TASK GOAL. Where the string "agent" occurs in a line of the entries below, copy that line.

GIVEN ENTRIES.
———

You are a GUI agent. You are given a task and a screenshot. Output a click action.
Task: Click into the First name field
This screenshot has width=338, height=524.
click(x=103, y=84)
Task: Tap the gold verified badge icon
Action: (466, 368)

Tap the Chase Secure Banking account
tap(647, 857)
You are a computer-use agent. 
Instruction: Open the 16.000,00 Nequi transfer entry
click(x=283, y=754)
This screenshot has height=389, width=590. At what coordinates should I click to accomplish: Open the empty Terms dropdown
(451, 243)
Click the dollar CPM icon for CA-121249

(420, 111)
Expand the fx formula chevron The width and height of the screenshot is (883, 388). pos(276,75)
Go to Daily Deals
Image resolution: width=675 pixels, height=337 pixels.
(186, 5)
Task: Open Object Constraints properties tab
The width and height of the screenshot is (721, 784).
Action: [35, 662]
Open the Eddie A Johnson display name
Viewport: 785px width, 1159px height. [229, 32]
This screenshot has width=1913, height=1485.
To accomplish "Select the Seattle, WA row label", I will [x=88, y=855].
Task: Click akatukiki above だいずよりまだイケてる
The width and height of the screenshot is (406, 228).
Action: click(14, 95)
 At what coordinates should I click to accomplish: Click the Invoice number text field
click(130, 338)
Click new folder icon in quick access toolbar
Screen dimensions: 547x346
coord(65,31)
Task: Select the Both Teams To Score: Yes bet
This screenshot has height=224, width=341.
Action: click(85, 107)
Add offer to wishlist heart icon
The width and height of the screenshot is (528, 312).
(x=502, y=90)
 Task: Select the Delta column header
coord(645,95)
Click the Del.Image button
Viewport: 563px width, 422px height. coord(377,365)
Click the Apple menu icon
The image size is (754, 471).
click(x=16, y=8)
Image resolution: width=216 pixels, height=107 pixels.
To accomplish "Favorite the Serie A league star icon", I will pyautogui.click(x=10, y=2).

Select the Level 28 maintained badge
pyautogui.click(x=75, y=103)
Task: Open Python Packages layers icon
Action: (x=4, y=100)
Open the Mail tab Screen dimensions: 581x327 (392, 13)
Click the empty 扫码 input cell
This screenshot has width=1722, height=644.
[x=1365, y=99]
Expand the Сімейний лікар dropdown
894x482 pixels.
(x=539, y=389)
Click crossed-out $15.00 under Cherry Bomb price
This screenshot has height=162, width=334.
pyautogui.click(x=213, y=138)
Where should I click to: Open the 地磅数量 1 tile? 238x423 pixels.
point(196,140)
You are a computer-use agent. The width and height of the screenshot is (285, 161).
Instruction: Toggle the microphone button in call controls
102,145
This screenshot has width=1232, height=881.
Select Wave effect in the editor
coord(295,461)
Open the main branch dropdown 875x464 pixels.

———

REPLY TO THE TASK.
You are a GUI agent. You are given a task and a screenshot. Output a click action.
You are a computer-use agent. 
You are a computer-use agent. The width and height of the screenshot is (285, 161).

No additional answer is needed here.